La llamada del presidente del Gobierno en funciones Pedro Sánchez a sindicatos y colectivos sociales para presionar a Unidas Podemos de que voten un Gobierno «a la portuguesa», esto es, Gobierno monocolor socialista sin miembros podemistas pero potentes acuerdos programáticos, ha encontrado ya su primera china en el zapato. De acuerdo con fuentes de primer nivel de Comisiones Obreras (CCOO), primer sindicato del país, esta central no se posicionará sobre el diseño del futuro Ejecutivo central, si es que finalmente hay acuerdo.

«La cuestión del Gobierno a la portuguesa, Gibierno de coalición o Gobierno de cualquier otra manera no nos corresponde a nosotros decirlo», explican personas del círculo de confianza del secretario general Unai Sordo. «A nosotros nos vale todo: coalición o pacto programático. Pero lo que queremos es una mayoría progresista».

«Nos vale todo»

Los consultados rechazan vínculos de CCOO con Podemos. «Somos una organización independiente. Nos reunimos con Podemos porque nos lo solicitó Podemos. Pero la idea de Gobierno de coalición es una iniciativa que corresponde únicamente a Podemos, no a nosotros».

Según la misiva que Sánchez dirigió a los militantes del PSOE, el único candidato a la Presidencia del Gobierno afirmó su intención de reunirse con «diferentes colectivos de la sociedad civil como asociaciones feministas, ecologistas, agentes sociales, agrupaciones del tercer sector para que puedan colaborar en la creación de un espacio común para alcanzar un Gobierno progresista».

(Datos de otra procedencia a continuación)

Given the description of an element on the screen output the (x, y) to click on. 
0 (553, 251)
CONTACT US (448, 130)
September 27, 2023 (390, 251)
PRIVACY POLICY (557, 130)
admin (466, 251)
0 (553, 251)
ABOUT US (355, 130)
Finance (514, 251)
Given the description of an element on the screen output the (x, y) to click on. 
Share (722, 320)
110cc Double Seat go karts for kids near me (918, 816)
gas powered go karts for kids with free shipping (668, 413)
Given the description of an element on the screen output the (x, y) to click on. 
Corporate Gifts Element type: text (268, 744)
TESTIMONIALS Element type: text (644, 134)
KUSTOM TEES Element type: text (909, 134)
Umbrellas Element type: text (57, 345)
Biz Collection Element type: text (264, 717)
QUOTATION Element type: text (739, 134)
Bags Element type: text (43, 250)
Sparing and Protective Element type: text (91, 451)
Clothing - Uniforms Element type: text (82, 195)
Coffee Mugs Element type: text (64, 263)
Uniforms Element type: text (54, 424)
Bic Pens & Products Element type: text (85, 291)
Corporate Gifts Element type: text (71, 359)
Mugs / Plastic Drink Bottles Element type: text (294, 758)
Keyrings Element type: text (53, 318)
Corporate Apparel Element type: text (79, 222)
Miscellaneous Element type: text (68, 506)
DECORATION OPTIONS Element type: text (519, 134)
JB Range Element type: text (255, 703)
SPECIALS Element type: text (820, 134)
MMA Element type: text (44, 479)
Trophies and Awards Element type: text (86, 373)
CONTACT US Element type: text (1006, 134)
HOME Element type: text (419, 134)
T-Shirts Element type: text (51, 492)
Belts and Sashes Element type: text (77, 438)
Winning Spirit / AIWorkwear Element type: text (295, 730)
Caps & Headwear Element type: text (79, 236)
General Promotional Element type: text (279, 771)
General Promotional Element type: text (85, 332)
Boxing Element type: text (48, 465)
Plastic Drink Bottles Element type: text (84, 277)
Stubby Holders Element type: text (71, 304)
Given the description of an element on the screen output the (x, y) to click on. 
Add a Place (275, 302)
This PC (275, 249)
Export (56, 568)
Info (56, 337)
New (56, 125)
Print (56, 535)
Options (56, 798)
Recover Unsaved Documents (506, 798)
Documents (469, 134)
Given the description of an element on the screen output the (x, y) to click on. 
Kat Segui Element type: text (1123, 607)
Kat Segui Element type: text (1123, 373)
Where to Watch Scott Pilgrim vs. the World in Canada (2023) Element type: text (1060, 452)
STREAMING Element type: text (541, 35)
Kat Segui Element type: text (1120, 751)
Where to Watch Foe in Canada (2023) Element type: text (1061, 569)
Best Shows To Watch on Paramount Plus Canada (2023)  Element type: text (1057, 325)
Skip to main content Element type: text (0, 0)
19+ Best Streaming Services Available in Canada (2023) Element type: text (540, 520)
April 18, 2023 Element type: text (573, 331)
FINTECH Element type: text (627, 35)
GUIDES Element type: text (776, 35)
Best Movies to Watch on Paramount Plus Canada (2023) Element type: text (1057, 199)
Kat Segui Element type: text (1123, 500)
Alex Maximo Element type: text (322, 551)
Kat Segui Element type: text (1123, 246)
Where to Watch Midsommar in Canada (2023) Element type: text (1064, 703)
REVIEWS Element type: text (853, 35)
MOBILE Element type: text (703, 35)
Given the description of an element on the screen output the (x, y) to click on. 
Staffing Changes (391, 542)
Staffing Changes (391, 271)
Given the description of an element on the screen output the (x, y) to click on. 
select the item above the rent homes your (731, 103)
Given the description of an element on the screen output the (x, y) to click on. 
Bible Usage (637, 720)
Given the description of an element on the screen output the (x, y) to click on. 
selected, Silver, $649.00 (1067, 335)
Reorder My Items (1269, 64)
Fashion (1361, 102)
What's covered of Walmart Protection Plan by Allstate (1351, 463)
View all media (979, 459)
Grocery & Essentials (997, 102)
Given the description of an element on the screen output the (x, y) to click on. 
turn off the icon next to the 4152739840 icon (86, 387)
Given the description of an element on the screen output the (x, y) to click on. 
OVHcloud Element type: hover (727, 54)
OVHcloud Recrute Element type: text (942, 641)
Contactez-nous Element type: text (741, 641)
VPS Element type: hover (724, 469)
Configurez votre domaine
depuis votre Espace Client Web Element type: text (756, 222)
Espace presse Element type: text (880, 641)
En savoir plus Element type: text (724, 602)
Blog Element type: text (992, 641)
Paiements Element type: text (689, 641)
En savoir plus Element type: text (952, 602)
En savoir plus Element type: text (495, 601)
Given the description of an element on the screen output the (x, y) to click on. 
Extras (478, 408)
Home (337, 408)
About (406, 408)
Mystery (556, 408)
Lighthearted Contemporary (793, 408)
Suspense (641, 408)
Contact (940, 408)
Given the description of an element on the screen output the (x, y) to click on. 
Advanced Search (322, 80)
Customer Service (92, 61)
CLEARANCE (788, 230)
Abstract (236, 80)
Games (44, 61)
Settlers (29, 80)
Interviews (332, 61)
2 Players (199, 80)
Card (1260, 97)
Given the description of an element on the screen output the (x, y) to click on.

También mantendrá Sánchez «discretos contactos» con líderes políticos en los próximos días. Tras las dos sesiones de investidura fracasadas la semana pasada en apenas 48 horas, el PSOE juega ahora con la baza del CIS, que le da mayoría absoluta, y con la división dentro de UP, donde partidos que integran esta coalición como IU apuestan abiertamente por pactos programáticos.

Elecciones, mal a evitar

En CCOO sí señalan que se reunirán con Sánchez cuando éste lo pida. «De la misma manera que ha habido reuniones con los grupos que lo han pedido, si el PSOE pide reunión la habrá». Lo que no habrá es un respaldo explícito a la vía portuguesa. Está por ver la decisión de UGT.

Los dirigentes de esta organización temen «que se repitan elecciones» y califican esta posibilidad «de mal a evitar, y no ya por un resultado adverso: desde el punto de vista de la legitimación democrática es una mala noticia decir a la ciudadanía que lo que votaron no vale porque los partidos no se ponen de acuerdo».